[YOUR ASSIGNMENT]:
All lines from the opening of the data to the line containing "Given: Select the teal Sign in Now text" must be returned unchanged, and only those lines.

[Collected data]:
++++

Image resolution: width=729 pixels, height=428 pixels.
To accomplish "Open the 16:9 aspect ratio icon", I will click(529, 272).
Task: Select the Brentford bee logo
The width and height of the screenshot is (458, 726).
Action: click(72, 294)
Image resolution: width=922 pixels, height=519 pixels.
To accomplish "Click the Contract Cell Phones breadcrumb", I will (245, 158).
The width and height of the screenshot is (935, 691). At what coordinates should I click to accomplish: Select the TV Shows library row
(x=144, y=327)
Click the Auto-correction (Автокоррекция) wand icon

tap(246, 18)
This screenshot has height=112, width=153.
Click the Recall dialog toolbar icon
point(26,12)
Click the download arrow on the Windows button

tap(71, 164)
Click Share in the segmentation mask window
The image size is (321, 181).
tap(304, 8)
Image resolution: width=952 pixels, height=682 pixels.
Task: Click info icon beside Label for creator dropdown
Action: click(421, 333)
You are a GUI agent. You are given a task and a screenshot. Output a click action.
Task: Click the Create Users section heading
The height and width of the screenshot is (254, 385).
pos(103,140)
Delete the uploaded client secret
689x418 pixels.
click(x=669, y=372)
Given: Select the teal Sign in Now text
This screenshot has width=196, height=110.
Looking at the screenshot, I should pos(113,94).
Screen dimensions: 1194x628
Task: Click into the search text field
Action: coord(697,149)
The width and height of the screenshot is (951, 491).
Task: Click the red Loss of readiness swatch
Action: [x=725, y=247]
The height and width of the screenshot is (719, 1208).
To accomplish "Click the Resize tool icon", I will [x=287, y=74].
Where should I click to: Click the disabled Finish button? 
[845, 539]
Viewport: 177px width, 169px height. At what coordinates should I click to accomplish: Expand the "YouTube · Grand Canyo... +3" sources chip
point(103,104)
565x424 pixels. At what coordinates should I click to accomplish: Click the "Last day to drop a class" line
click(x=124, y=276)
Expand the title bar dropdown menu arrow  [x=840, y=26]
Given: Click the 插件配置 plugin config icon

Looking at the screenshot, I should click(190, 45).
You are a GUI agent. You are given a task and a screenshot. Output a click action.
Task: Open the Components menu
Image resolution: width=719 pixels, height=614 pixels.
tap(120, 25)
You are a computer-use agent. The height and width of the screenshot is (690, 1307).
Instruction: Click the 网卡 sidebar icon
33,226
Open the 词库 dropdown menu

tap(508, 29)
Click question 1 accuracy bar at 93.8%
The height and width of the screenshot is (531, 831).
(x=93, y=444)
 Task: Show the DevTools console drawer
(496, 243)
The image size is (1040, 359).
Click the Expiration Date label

++++

[SOLUTION FOR THIS PROBLEM]:
Image resolution: width=729 pixels, height=428 pixels.
To accomplish "Open the 16:9 aspect ratio icon", I will click(529, 272).
Task: Select the Brentford bee logo
The width and height of the screenshot is (458, 726).
Action: click(72, 294)
Image resolution: width=922 pixels, height=519 pixels.
To accomplish "Click the Contract Cell Phones breadcrumb", I will (245, 158).
The width and height of the screenshot is (935, 691). At what coordinates should I click to accomplish: Select the TV Shows library row
(x=144, y=327)
Click the Auto-correction (Автокоррекция) wand icon

tap(246, 18)
This screenshot has height=112, width=153.
Click the Recall dialog toolbar icon
point(26,12)
Click the download arrow on the Windows button

tap(71, 164)
Click Share in the segmentation mask window
The image size is (321, 181).
tap(304, 8)
Image resolution: width=952 pixels, height=682 pixels.
Task: Click info icon beside Label for creator dropdown
Action: click(421, 333)
You are a GUI agent. You are given a task and a screenshot. Output a click action.
Task: Click the Create Users section heading
The height and width of the screenshot is (254, 385).
pos(103,140)
Delete the uploaded client secret
689x418 pixels.
click(x=669, y=372)
Given: Select the teal Sign in Now text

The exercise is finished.